Safety Collaborative

A National Co-ordinating and Support Group has been established to guide the work of the campaign. A regional patient safety collaborative led by Academic Health Science Networks will work across whole local systems and all healthcare sectors to deliver locally designed safety improvement programmes drawing on recognised evidence based methods. We are working with Oxford Academic Health Science Network on two safety projects around pressure ulcer reduction and catheter acquired infection reduction.

Associate Director of Nursing Rosslyn YoungQ Initiative

Q is an initiative led by the Health Foundation and supported and co-founded by NHS England which connects people skilled in improvement across the UK. A small number of participants, including Associate Director of Nursing Rosslyn Young from Bedford Hospital (pictured), have been appointed to form a founding cohort and help design, refine and test Q during the remainder of 2015. This design process will inform a wider recruitment campaign which will start in 2016.
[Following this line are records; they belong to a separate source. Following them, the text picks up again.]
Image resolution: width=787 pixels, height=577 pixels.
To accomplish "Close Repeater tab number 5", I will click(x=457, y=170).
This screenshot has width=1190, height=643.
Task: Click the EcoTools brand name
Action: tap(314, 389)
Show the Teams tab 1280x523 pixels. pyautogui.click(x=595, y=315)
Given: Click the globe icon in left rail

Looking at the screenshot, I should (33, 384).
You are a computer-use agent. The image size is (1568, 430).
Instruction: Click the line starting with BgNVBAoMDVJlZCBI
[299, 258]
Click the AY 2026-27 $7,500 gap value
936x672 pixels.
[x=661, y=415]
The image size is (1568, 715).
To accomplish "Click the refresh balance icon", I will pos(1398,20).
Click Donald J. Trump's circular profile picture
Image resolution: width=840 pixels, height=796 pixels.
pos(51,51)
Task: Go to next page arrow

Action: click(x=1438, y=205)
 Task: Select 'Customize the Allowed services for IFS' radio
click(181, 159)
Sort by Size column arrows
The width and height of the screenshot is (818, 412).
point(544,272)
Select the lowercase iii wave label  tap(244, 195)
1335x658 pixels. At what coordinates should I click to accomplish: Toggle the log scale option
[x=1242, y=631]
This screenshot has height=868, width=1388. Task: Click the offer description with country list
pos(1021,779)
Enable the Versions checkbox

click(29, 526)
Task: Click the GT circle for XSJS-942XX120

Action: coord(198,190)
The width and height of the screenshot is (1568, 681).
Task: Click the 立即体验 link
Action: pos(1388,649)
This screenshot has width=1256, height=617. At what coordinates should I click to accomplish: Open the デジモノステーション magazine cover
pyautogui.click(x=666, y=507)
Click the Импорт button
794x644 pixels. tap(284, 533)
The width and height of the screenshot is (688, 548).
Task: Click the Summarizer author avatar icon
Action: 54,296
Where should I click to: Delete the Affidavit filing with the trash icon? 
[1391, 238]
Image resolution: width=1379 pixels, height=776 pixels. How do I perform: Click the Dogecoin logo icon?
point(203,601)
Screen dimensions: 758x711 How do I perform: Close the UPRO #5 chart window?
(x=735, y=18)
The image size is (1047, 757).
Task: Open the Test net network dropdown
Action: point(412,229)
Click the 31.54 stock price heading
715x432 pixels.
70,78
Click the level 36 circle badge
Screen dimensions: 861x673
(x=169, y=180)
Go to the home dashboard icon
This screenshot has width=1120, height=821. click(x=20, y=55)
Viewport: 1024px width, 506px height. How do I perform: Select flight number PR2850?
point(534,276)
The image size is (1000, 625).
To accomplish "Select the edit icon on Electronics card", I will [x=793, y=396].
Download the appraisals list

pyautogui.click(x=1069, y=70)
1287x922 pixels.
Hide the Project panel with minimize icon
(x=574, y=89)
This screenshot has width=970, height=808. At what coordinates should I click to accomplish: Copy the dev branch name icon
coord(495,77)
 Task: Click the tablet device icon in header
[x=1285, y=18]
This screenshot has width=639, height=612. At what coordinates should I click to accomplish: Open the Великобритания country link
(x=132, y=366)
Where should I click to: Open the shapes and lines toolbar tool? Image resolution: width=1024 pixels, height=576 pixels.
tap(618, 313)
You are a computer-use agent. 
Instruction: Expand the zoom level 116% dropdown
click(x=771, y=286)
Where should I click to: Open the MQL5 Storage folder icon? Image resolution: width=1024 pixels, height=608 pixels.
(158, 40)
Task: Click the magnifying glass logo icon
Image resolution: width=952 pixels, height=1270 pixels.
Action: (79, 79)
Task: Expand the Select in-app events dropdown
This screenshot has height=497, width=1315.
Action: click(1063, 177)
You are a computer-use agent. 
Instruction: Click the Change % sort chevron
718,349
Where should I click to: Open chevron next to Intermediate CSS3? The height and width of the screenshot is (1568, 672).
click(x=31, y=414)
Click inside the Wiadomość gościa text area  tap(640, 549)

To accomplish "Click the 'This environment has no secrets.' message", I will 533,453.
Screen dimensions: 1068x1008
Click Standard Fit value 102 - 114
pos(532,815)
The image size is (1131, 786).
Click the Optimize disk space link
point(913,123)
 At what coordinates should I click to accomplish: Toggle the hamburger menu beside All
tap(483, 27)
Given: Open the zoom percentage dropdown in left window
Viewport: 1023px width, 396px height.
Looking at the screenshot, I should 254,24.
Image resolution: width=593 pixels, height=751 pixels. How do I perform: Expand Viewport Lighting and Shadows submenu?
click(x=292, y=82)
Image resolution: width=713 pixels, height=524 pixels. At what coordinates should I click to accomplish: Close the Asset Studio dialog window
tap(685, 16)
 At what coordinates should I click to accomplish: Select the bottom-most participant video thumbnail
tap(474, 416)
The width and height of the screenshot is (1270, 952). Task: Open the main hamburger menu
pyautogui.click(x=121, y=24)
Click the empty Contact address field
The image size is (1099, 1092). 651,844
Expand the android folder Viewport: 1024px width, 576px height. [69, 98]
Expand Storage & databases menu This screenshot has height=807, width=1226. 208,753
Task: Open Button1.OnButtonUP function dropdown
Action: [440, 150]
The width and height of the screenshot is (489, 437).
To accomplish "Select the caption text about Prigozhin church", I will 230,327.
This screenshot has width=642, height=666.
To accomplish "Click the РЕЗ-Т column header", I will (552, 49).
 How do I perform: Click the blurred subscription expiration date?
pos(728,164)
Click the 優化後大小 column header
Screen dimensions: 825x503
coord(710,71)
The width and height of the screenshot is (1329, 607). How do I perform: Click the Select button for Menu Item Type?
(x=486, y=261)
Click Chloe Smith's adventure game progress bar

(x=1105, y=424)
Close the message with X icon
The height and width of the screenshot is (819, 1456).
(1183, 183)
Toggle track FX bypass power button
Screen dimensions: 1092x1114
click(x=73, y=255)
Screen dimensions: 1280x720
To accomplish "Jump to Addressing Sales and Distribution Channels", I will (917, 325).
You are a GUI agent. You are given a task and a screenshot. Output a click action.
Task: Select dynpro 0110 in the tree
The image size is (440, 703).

Q will make it easier for people from all parts of the healthcare system with expertise in improvement to share ideas, enhance their skills and make changes that bring tangible benefits for patients. Through Q, a diverse range of people, from frontline clinicians, managers and researchers to policy makers, patient leaders and those bringing expertise from other industries are being brought together to radically expand and accelerate improvement to the quality of care. The aim is to connect a critical mass of people with around 5,000 participants by 2020.


A new Safety Action for England team will be developed to provide short term support to individual Trusts in the area of patient safety. SAFE will provide Trusts with a clinical and managerial resource to help develop organisational and staff capabilities to help improve the delivery of safe treatment and care. SAFE will be piloted later this year and could help to support signed up organisations, and others, who require additional help.

Safety Website

A new set of hospital patient safety data is now available on NHS Choices, enabling Trusts to be compared against each indicator. Putting key safety information into the public domain supporting transparency and helping patients to make informed choices about their care and exercise their right to challenge their local healthcare providers on safety issues. Organisations that have signed up to safety can use this public data to inform their plans and conversations within their local communities.